FN - A coordenação em teoria cabe às Nações Unidas. No terreno perante a urgência da situação cada instituição faz o seu melhor. Assim é também com a AMI. Resta esperar que as enormes promessas feitas se concretizam ao contrário do que tem acontecido até hoje bastando apenas referir o caso do terramoto no Irão, em Bam, há um ano atrás onde até agora chegaram apenas pouco mais de 5% do montante financeiro então prometido. Nesse sentido espero que o povo português não se esqueça que o Sri Lanka não é mais do que a famosa ilha de Taprobana citada por Luís Camões nos Lusíadas.
TRÍMERO TEMÁTICO:
VP - Pobreza: um fim (im)possível? Antídoto...
FN - O combate à pobreza é possível. Bastaria apenas menos indiferença e mais vontade e determinação políticas.
VP - Jerusalém: Cidade da Paz vs. Cidade de Guerra...
FN - Jerusalém terá de ser necessariamente uma cidade de paz onde as três religiões monoteístas verão respeitados os lugares mais santos da humanidade.
VP - Cancro na Próstata: 134.000 casos em Portugal (ano 2001)...
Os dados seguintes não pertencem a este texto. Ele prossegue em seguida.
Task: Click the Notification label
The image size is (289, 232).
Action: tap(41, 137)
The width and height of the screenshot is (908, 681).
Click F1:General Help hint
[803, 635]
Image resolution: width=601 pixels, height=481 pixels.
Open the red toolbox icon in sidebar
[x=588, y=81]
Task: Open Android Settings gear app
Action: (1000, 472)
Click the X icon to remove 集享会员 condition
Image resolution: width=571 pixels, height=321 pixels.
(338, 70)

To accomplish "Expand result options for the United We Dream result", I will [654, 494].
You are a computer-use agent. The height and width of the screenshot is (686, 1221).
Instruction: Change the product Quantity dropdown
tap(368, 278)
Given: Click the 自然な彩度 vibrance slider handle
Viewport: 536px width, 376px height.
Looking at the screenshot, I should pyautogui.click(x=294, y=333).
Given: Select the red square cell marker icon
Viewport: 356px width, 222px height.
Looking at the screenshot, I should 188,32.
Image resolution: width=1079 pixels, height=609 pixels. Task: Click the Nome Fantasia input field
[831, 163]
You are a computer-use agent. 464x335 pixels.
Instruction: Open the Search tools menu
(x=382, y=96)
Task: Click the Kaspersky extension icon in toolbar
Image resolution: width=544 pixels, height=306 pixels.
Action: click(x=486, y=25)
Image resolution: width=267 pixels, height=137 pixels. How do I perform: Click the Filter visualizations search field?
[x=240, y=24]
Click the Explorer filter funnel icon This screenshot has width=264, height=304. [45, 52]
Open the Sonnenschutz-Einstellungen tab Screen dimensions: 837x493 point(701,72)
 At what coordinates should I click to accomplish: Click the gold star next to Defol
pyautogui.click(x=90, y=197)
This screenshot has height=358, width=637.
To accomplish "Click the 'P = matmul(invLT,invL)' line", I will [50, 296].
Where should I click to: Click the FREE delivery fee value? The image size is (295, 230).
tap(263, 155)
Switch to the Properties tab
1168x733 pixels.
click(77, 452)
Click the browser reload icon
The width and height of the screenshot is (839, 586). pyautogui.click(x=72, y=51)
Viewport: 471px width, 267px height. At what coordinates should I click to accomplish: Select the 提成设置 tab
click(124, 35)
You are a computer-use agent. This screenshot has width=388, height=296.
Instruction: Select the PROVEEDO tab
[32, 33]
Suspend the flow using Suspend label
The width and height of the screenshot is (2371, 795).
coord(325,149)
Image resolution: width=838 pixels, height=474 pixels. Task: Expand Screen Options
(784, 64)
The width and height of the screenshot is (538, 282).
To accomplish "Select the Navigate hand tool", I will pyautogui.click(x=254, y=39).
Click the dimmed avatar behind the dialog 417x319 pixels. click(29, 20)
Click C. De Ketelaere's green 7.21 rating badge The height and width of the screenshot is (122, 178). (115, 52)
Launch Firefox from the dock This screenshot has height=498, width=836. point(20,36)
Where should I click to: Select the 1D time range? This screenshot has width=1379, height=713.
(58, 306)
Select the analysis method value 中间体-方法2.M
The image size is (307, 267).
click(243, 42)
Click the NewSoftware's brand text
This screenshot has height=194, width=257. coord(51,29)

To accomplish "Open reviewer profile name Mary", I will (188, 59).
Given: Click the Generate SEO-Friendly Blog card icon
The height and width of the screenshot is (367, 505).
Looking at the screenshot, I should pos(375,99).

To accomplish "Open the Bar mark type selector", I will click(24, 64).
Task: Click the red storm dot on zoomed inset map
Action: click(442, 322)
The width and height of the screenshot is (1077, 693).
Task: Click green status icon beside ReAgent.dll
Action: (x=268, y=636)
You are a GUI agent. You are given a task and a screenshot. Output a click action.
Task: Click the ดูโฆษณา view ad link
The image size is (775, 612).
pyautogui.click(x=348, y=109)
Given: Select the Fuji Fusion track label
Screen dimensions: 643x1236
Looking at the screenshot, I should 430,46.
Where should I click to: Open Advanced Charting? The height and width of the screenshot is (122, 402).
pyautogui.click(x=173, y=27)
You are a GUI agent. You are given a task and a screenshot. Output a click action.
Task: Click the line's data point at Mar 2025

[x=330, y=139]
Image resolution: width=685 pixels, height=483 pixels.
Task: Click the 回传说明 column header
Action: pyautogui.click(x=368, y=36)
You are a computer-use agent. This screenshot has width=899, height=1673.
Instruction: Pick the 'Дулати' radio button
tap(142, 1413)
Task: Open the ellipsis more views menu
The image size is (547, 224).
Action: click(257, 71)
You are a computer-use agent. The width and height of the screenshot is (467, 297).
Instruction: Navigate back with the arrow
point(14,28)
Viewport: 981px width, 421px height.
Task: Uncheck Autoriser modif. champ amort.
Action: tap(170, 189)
FN - Um dos três cancros mais temíveis para o homem, juntamente com o dos intestinos e pulmões. A única solução reside numa despistagem mais agressiva e no tratamento precoce.
ASPECTOS DE ELEIÇÃO
VP - A sua missão mais bela...
FN - Nepal 95 pois perante os Himalaias somos reduzidos à nossa insignificância.
VP - A sua missão mais aterrorizadora...
FN - Leste do Zaire em 1994 após o genocídio Tutsi.
VP - O melhor acontecimento para 2005...
FN - Que os políticos a nível global sejam tocados por um raio de humanidade e de dignidade.
VP - Um(a) Defensor(a) das Causas Humanitárias...
FN - Os missionários, sejam eles religiosos ou leigos.